▶ **Enunciado da tarefa**
Atualize estes dados trocando "Open" por "Select" em todos eles, sem mudar mais nada. Deixe as imagens fora da resposta.

▶ **Linhas de dados**
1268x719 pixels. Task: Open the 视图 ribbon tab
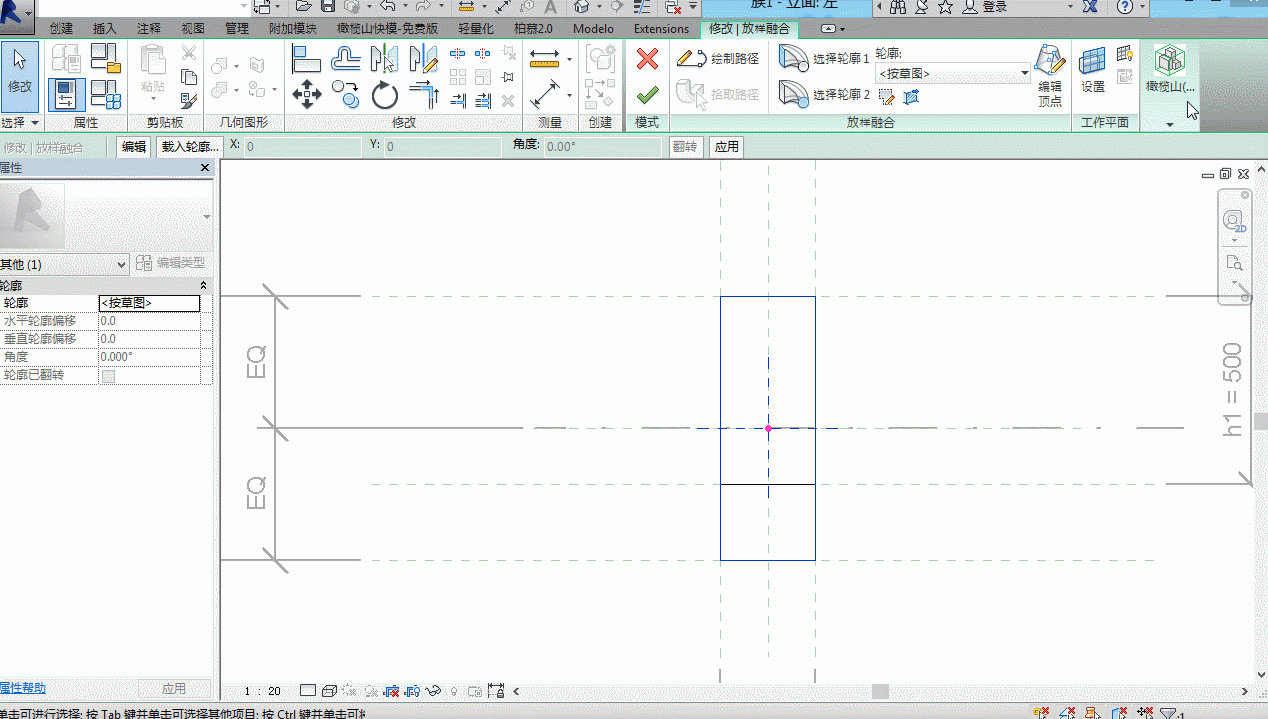pos(193,29)
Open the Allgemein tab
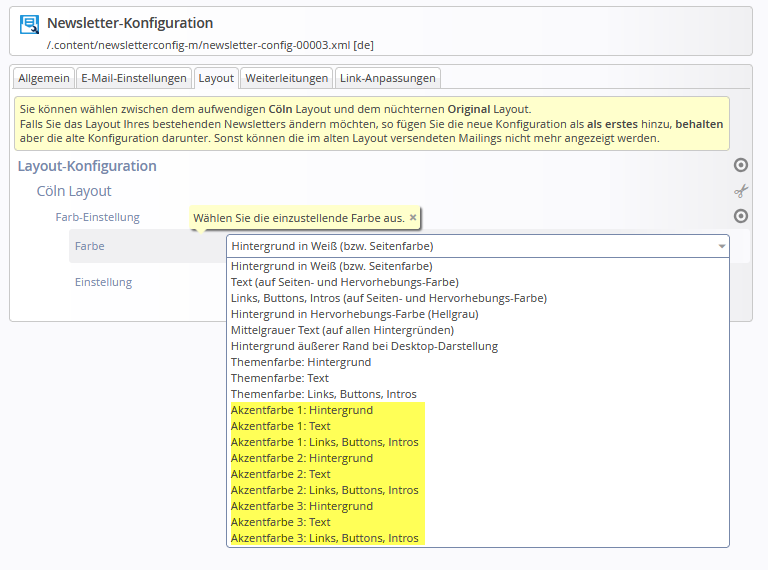 pos(44,78)
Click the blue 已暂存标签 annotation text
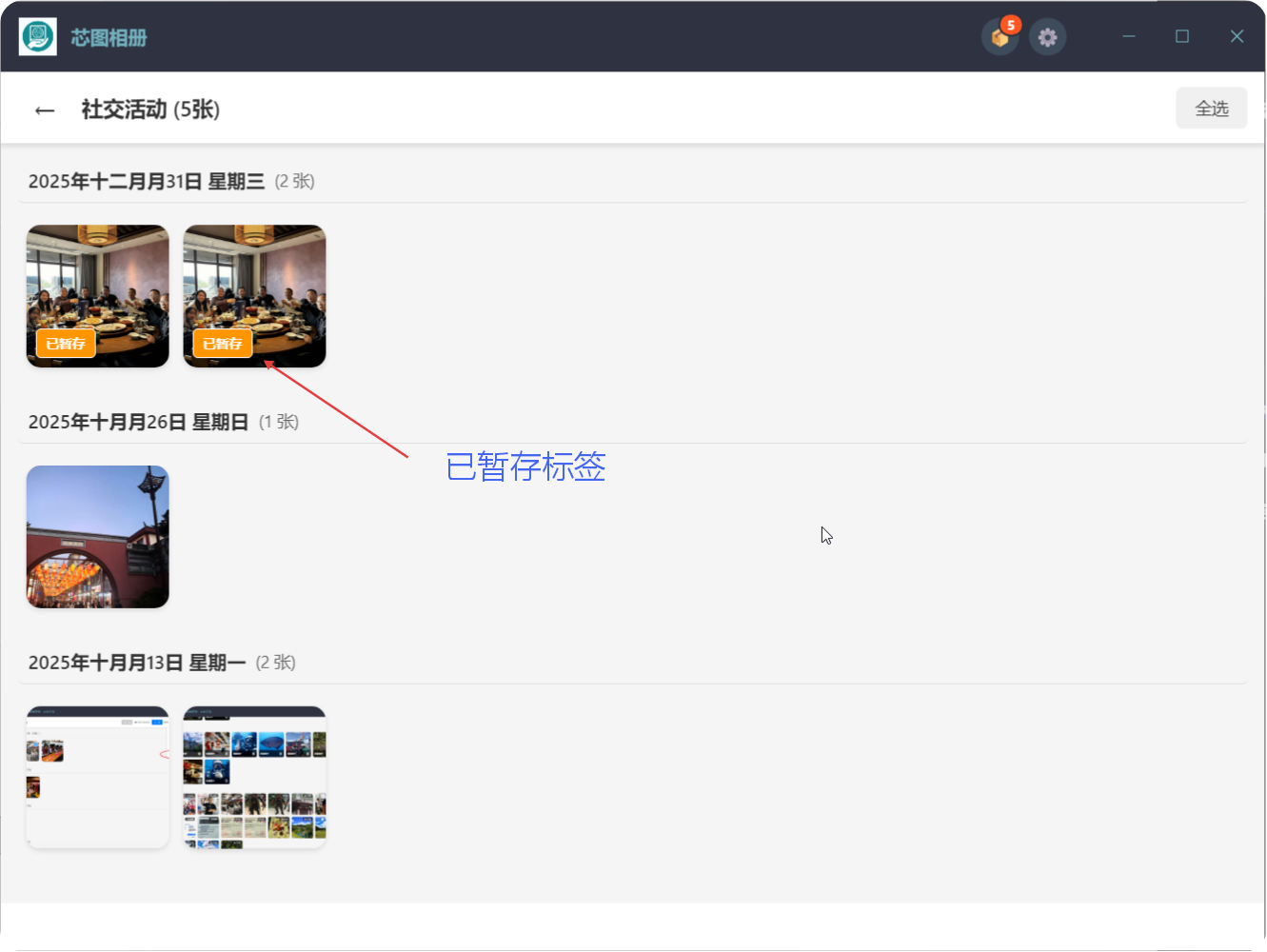This screenshot has height=952, width=1267. [x=526, y=468]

▶ **Solução do exercício**
1268x719 pixels. Task: Select the 视图 ribbon tab
pos(193,29)
Select the Allgemein tab
 pos(44,78)
Click the blue 已暂存标签 annotation text
This screenshot has height=952, width=1267. [x=526, y=468]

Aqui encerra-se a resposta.